Is there any VPN involved?

I usually recommend that Learn-From-Home be lower priority than Streaming and Web Surfing since LFH is an overlapping category, but I don’t think that’s related to your issue.

 

[HappyMonkey]

Files attached. In the classification tab it's a mix of Untracked, HTTP Protocol over TLS SSL and HTTP. All the MARKs are 0000000. So it's impossible to categorise it outside of using ports and/or ip addresses. There is no VPN involved.

 

[dave14305]

I see now what I missed in the initial debug output. You must be using the Game Accelerator feature which interferes with the expected behavior of FlexQoS. Remove your devices from that feature and test again.

 

[HappyMonkey]

Yes, they were in there and they are now removed. The service still seems to defy any type of classification however and does not show up on the FlexQoS graphs any more or the classification pies. (I'm currently running it at 23Mbit and there is nothing approaching that bandwidth use in either at the moment). Time to do a factory reset of settings?

 

[dave14305]

Yes, they were in there and they are now removed. The service still seems to defy any type of classification however and does not show up on the FlexQoS graphs any more or the classification pies. (I'm currently running it at 23Mbit and there is nothing approaching that bandwidth use in either at the moment). Time to do a factory reset of settings?
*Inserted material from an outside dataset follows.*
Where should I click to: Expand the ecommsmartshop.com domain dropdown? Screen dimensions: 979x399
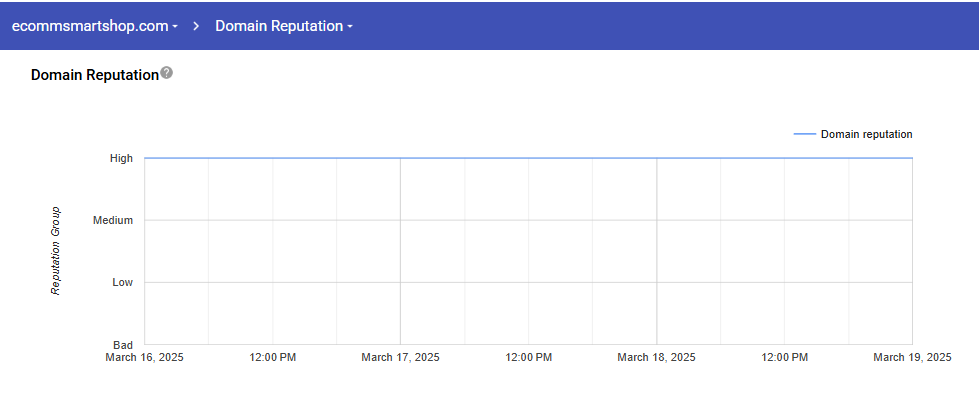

Is it also disabled on the Gear Accelerator page? You may have to disable the feature as well.

 

[HappyMonkey]

Disabling this disabled QoS entirely. There doesn't appear to be a way of separately disabling it. Reenabling QoS then reenables gear acceleration

 

[dave14305]

Try:

nvram set bwdpi_game_list=
nvram commit
service "restart_qos;restart_firewall"

Then please run another flexqos debug to see if Net Control is back to 1:10.

 

[HappyMonkey]

Net Control back to 1:10 now

 

[dave14305]

Net Control back to 1:10 now

How about the missing traffic?

 

[HappyMonkey]

But the service still fails to register as using any bandwidth on the FlexQoS tab and the Classification tab despite clearly using 20Mbit on the bandwidth monitor tab.

 

[dave14305]

Let’s get all the data fresh again:

iptables -t mangle -nvL
tc filter show dev br0
tc -s class show dev br0 parent 1:

 

[HappyMonkey]

Output attached

 

[dave14305]

Output attached

Last one:

tc -s qdisc ls

Thanks

 

[HappyMonkey]

attached

 

[dave14305]

Everything looks normal, so I might suspect some oddities with the AX86U with the current Asus GPL (I have no proof, just speculation). I had similar unresolved issues reported from @slidermike and never really found where the traffic is going.

 

[HappyMonkey]

Grrrr! Thank you very much for your time on this one. It's very appreciated. I might try resetting back to factory settings and see if that bumps things back into place. I'm sure it's not this simplistic though!

 

[dave14305]

I might suggest 3 steps to try to isolate / report this:

1. Uninstall FlexQoS and see if your traffic gets detected properly or not in the Classification tab. This would point to a FlexQoS issue.
2. Install the stock firmware which is also based on GPL 42095 and see if the traffic is showing up in the tc command output (assuming you set the same QoS priorities).
3. If it seems to work in #2, it might be an issue with Merlin’s build or the components he got from Asus. If it doesn’t work in the stock GPL, you can report it to Asus via their Feedback page.